# Written problem:
Starting at the line that contains "You are a computer-use" and continuing through the end of the records, output every line as one string in a JSON list, one string per line, with blank lines left out.

# Material for the task:
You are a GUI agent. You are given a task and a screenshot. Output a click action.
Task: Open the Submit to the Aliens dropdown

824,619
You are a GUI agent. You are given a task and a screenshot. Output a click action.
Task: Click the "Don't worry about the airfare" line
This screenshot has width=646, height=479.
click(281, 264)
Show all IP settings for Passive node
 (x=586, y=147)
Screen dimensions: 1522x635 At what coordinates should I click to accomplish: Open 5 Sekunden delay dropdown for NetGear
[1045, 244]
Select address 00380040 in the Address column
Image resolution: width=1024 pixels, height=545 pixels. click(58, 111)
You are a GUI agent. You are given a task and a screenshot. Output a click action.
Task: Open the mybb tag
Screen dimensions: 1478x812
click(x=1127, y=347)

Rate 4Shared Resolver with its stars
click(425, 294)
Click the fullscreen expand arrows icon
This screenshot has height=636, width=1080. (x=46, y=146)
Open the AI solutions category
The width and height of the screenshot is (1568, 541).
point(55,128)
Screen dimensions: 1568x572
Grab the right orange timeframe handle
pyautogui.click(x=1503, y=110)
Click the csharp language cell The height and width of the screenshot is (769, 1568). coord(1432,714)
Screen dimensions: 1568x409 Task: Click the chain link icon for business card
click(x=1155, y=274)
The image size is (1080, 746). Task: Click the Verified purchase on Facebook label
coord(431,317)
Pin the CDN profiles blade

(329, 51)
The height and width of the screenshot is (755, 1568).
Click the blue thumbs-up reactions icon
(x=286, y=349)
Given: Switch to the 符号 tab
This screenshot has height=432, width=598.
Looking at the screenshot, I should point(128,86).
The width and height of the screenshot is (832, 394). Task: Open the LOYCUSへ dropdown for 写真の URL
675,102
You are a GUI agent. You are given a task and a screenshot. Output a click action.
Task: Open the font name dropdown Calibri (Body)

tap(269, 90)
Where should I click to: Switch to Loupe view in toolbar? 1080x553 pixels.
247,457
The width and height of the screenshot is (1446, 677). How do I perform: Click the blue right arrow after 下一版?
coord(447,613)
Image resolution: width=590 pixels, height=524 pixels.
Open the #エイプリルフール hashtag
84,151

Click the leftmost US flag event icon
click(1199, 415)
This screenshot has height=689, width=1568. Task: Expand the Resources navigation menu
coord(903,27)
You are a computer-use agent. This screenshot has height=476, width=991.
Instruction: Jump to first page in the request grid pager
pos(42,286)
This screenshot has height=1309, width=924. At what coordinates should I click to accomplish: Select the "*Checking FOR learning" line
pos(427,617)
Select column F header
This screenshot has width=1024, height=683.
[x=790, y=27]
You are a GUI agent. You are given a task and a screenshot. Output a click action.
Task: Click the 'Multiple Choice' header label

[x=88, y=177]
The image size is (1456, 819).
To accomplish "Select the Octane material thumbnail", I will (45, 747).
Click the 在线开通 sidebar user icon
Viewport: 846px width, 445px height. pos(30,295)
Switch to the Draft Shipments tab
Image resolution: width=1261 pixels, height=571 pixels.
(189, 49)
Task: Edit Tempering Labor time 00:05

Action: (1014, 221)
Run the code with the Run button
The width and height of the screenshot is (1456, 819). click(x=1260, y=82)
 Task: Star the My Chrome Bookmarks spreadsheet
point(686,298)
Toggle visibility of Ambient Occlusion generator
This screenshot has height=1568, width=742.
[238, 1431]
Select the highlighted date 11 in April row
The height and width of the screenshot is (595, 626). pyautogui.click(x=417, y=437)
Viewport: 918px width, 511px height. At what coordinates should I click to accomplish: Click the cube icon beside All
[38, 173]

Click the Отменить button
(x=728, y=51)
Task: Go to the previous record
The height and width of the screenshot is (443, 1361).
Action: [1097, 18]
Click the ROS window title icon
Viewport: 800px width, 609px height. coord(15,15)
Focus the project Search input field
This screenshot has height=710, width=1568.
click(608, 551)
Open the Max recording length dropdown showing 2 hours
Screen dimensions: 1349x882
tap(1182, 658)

# Answer to this task:
[
  "You are a computer-use agent. This screenshot has height=476, width=991.",
  "Instruction: Jump to first page in the request grid pager",
  "pos(42,286)",
  "This screenshot has height=1309, width=924. At what coordinates should I click to accomplish: Select the \"*Checking FOR learning\" line",
  "pos(427,617)",
  "Select column F header",
  "This screenshot has width=1024, height=683.",
  "[x=790, y=27]",
  "You are a GUI agent. You are given a task and a screenshot. Output a click action.",
  "Task: Click the 'Multiple Choice' header label",
  "[x=88, y=177]",
  "The image size is (1456, 819).",
  "To accomplish \"Select the Octane material thumbnail\", I will (45, 747).",
  "Click the 在线开通 sidebar user icon",
  "Viewport: 846px width, 445px height. pos(30,295)",
  "Switch to the Draft Shipments tab",
  "Image resolution: width=1261 pixels, height=571 pixels.",
  "(189, 49)",
  "Task: Edit Tempering Labor time 00:05",
  "Action: (1014, 221)",
  "Run the code with the Run button",
  "The width and height of the screenshot is (1456, 819). click(x=1260, y=82)",
  " Task: Star the My Chrome Bookmarks spreadsheet",
  "point(686,298)",
  "Toggle visibility of Ambient Occlusion generator",
  "This screenshot has height=1568, width=742.",
  "[238, 1431]",
  "Select the highlighted date 11 in April row",
  "The height and width of the screenshot is (595, 626). pyautogui.click(x=417, y=437)",
  "Viewport: 918px width, 511px height. At what coordinates should I click to accomplish: Click the cube icon beside All",
  "[38, 173]",
  "Click the Отменить button",
  "(x=728, y=51)",
  "Task: Go to the previous record",
  "The height and width of the screenshot is (443, 1361).",
  "Action: [1097, 18]",
  "Click the ROS window title icon",
  "Viewport: 800px width, 609px height. coord(15,15)",
  "Focus the project Search input field",
  "This screenshot has height=710, width=1568.",
  "click(608, 551)",
  "Open the Max recording length dropdown showing 2 hours",
  "Screen dimensions: 1349x882",
  "tap(1182, 658)"
]